Bright Lights Film Journal

Deadly Crawl: The Velocity of Gary

The “velocity” of this misguided AIDS drama never materializes

Director Dan Ireland made an impressive debut in 1997 with The Whole Wide World, a sleeper about the 1930s pulp writer Robert E. Howard (creator of Conan the Barbarian), who killed himself when his mother died. That film suffered the same fate as Mrs. Howard and her boy, at least at the box office, and Ireland’s new film, the unfortunately titled The Velocity of Gary (*Not His Real Name), came and went with equal speed. With its apparently modest budget, only middling-popular stars like Vincent D’Onofrio, and an incoherent storyline focused intently on male bisexuality, the film was unable to break out of the rep house circuit. Ireland’s vigorous portrayal of those pesky details of the bi lifestyle – including extended, close-up male-male tongue-swapping by straight-identified stars – undoubtedly sent whole demographics screaming for the exits. For more open-minded viewers, The Velocity of Gary has a few moments of interest but mostly sinks into clichés, contrivance, and a deadly staginess traceable, no doubt, to its happier early life as a solo theater piece.

In a touch reminiscent of Boogie Nights (though set in present-day New York, not disco-era Hollywood), the film centers on a porn star. Valentino (Vincent D’Onofrio) is a charismatic stud whose success, we’re told, comes from being “hung like a stallion” and his ability to “stay hard for hours.” This lusty hunk is the objet d’amour of both tough waitress Mary Carmen (Salma Hayek) and blonde babe Gary (Thomas Jane), a laconic drifter-hustler who settles into the parts of Valentino’s arms not already occupied by Mary Carmen. The three of them bicker and make up, terrorize the more upright citizens around them, and make out whenever and wherever the mood strikes. This undoubtedly played better on stage when these three annoying creatures were collapsed into a single character.

Like Boogie Nights, this is a character study of people who live on the margins of an indifferent society. The margins let them eke out an existence – Mary Carmen working in greasy spoons, Gary as a reluctant phone-sex operator, Valentino in sleazy movies like Sinderella in which he wears a cheap little crown (“the King of Porn”). But even in their niche they’re threatened, by poverty, shifting alliances, and finally, AIDS, which forces them to rethink their relationships and strike new alliances. There’s the inevitable Greek chorus of black tranny whores who comment on every little thing; a sexy tattoo artist (Ethan Hawke) who wants to “deflower” Gary with his first tattoo; and a deaf drag queen named Kid Joey (Chad Lindberg) who dresses like a cowgirl and does bad lip-synchs of Patsy Cline.

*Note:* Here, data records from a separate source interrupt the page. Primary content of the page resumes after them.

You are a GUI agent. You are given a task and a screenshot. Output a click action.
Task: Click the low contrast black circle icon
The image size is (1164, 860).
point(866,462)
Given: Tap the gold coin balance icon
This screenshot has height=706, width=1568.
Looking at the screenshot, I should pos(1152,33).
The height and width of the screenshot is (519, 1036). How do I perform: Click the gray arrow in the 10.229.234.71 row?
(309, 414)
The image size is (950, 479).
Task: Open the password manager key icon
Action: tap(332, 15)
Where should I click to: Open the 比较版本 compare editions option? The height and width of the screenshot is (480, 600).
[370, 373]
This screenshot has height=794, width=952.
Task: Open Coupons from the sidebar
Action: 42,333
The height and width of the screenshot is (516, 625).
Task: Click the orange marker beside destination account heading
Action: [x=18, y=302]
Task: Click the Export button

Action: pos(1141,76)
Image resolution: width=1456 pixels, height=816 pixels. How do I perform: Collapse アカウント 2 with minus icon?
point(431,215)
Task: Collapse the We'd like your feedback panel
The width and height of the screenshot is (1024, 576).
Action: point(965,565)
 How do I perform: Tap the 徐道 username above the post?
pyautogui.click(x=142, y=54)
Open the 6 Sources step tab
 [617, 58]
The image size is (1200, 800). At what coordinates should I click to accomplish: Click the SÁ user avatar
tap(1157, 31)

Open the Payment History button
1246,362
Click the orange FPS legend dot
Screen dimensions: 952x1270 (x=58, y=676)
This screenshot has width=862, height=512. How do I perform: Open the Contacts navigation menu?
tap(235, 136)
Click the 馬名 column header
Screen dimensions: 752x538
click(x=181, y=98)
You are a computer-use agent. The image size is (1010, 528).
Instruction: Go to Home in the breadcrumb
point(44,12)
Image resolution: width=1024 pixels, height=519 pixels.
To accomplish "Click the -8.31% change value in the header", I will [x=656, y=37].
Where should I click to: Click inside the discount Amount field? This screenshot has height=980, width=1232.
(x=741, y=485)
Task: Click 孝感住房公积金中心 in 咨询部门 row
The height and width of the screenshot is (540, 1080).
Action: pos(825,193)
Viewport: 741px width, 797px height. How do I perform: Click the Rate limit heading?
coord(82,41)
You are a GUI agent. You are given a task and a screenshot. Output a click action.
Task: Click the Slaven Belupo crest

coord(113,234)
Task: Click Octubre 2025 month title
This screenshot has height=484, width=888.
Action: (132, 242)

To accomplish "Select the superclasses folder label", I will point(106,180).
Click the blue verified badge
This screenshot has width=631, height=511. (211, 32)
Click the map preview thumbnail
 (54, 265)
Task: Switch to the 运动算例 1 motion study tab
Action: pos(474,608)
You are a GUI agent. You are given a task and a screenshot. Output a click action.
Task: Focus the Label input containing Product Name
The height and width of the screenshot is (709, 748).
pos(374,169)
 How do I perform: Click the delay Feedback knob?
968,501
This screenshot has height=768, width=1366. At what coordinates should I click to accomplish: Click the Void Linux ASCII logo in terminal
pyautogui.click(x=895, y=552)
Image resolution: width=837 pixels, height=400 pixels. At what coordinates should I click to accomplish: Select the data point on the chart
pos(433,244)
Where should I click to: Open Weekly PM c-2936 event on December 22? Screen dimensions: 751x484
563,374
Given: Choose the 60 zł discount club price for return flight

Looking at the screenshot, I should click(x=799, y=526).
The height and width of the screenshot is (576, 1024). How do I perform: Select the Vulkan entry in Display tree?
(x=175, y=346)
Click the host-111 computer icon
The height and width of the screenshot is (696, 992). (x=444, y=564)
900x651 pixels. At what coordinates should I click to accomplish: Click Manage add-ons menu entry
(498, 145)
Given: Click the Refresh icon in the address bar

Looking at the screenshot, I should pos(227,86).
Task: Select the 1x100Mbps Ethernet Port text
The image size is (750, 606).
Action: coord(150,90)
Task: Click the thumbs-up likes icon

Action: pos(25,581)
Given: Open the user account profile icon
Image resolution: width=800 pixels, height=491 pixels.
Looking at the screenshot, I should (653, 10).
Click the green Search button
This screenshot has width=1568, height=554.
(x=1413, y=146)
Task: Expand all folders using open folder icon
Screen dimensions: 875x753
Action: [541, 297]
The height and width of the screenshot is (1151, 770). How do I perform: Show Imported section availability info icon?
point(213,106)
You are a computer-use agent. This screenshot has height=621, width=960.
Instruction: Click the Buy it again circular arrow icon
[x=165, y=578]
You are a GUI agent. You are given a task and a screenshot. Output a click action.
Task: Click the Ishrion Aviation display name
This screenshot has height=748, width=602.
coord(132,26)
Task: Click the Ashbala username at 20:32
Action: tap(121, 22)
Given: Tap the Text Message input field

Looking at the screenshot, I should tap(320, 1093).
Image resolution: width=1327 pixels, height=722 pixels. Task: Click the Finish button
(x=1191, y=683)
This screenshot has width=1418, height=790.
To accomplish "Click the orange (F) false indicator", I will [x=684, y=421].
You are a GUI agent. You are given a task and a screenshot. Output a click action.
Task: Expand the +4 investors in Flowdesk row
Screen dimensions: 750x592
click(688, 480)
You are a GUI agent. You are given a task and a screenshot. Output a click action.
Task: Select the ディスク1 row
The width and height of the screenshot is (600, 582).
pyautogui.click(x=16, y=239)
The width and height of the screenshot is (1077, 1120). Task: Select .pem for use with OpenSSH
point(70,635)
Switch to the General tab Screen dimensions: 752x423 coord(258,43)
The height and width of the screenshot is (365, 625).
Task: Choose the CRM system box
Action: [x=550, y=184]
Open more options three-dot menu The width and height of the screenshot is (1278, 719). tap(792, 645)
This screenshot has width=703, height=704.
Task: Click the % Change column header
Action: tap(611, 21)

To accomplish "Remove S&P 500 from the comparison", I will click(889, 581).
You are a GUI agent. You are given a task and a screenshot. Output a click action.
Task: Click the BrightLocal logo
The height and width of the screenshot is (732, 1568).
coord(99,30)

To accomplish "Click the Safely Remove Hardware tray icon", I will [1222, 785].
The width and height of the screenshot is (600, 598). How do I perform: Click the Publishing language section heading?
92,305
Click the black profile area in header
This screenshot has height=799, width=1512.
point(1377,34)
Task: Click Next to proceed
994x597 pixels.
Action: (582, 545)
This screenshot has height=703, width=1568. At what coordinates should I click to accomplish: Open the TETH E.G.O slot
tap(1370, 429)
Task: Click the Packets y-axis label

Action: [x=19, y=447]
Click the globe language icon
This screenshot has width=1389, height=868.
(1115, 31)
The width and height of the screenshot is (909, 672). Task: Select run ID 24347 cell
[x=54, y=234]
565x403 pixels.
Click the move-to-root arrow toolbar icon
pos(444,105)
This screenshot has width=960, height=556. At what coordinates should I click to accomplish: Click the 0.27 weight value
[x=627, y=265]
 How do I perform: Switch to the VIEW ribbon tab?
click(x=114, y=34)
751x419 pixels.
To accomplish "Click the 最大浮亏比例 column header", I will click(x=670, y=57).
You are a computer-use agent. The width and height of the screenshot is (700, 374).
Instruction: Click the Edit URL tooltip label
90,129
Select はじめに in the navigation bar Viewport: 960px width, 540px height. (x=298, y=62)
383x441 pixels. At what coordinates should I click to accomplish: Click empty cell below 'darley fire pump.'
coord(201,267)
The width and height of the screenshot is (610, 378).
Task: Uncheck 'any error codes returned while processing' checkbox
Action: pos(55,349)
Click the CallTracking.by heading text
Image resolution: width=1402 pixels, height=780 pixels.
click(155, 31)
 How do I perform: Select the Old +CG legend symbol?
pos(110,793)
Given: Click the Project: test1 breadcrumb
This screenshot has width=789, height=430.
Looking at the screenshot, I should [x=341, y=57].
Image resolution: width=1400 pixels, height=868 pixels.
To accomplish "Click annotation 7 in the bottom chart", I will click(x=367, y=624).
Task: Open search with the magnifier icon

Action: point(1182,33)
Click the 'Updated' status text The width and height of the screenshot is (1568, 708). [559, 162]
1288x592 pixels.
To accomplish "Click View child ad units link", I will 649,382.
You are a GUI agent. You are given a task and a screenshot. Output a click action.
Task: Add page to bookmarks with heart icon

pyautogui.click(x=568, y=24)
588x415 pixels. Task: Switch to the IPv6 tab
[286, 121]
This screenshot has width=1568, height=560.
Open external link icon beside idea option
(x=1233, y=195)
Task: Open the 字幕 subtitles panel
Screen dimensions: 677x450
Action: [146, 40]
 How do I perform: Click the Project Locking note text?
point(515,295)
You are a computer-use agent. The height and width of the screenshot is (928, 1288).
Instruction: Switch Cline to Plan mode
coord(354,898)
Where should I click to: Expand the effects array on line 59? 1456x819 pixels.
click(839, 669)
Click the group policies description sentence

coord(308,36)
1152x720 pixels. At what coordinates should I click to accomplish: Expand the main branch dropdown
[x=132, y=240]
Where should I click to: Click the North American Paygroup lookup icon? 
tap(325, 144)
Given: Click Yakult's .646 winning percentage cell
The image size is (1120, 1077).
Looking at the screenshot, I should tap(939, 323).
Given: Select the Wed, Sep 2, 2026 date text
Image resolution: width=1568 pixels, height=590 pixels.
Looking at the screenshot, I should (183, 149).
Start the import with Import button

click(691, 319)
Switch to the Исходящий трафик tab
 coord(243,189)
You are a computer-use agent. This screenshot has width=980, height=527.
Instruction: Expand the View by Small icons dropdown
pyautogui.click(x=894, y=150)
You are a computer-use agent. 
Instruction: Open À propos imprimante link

D’Onofrio, who played Robert E. Howard in The Whole Wide World, looks like a cut-rate Byron in tacky tresses and pancake makeup to simulate his illness. He struggles valiantly with the material but eventually drowns in the script’s tired clichés. The much-maligned Salma Hayek displays some energy but can’t overcome the screenplay’s stale stereotype of the “hot Latin” babe who, Ricky Ricardo-like, lapses into breathless Spanish when she’s pissed off. Chad Lindberg staggers through the film as the deaf drag queen who spends his time mooning over Gary when he isn’t getting the hell beat out of him by the usual crew of mindless, undefined lower-class thugs.

Least appealing in this motley bunch is Thomas Jane’s Gary, whose fetching face can’t compensate for a flavorless characterization. It’s admittedly a problematic character from the gate. Can we really believe that the humorless, butch, upstanding Gary, who makes such a fuss about not wanting a tattoo, would dress up in gaudy drag (as a Supreme, no less!) for a street party? (D’Onofrio also looks pretty silly in wig and gown.) Like the other characters, Jane is done in by the film’s stage origins, making dramatic, unbelievable entrances and exits of the kind familiar and accepted on Broadway but lethal in a movie.